Hi all,
Despite reading the DESeq2 vignette (and other useful references), I'm still a little uncertain about how to best test for differential expression in the presence of a group by condition interaction. I have two conditions (for simplicity here cond1 and cond2), and eight species (for simplicity here species1, species2, ..., species8). What I hope to do is look for genes that are differentially expressed genes between the two conditions in all species, avoiding genes where there is a species*condition interaction.

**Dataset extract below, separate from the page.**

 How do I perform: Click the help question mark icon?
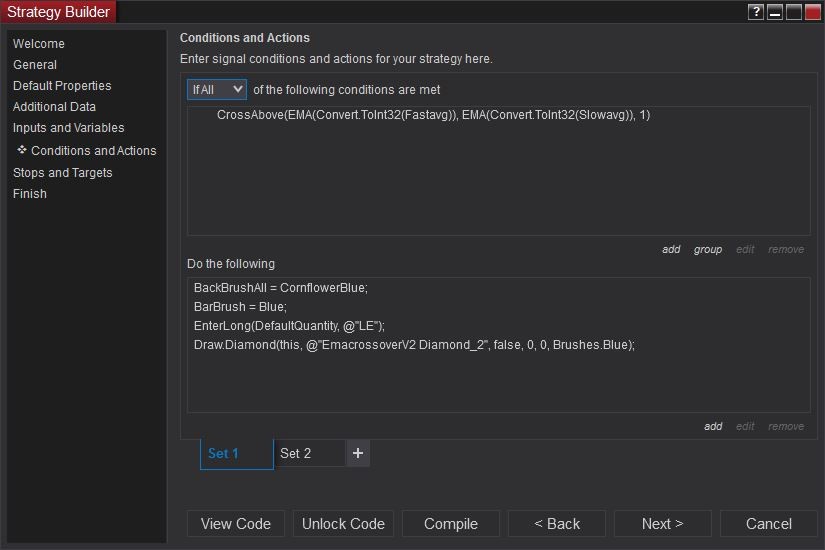pyautogui.click(x=755, y=12)
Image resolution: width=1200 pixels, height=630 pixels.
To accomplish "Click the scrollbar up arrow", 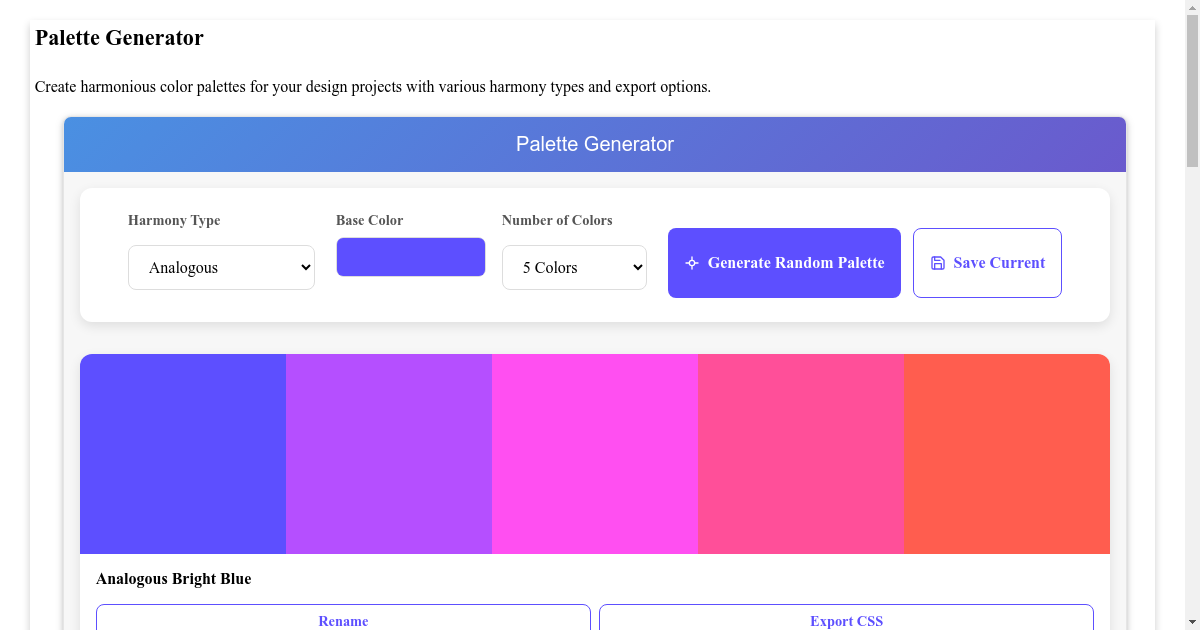I will (1192, 8).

To explain the confusion, I'll start by talking about what I'd do when running GLMs with interactions using the glm.nb
function (from MASS). In this situation, for each gene I would (i) run glm.nb
; (ii) run anova
on the results. The design for glm.nb with an interaction is Count ~ Species + Condition + Species:Condition
.
Therefore, for each gene I would have results like this:
Any gene for which the Species:Condition interaction is significant (like in the screenshot above) cannot be included in my results, so I remove them from the results. I'm left with a results table for genes where there is a significant difference between cond1 and cond2, and where there is no species*condition interaction.
In DESeq2, I believe that if I had just two species, I could run an analysis including an interaction term like so:
dds <- DESeqDataSetFromMatrix(countData = counts, colData = samples, design = ~Species+Condition+Species:Condition)
dds <- DESeq(dds)
results_interaction <- results(dds, name="Speciesspecies2.Conditioncond2")
Note: reference level of "Species" is species1; reference level of "Condition" is cond1.
Question 1: Am I interpreting the output correctly that any gene with a significant pvalue in the results_interaction
object I create above are those genes for which there is a significant interaction between Species and Condition? If so, are these genes analagous to those that have a significant interaction using functions like glm.nb
, as in the screenshot example above?
Question 2: To get the genes differentially expressed between cond1 and cond2 in species1 (but without a Species:Condition interaction), do I do the following?
res1 <- results(dds, name="Condition_cond2_vs_cond1")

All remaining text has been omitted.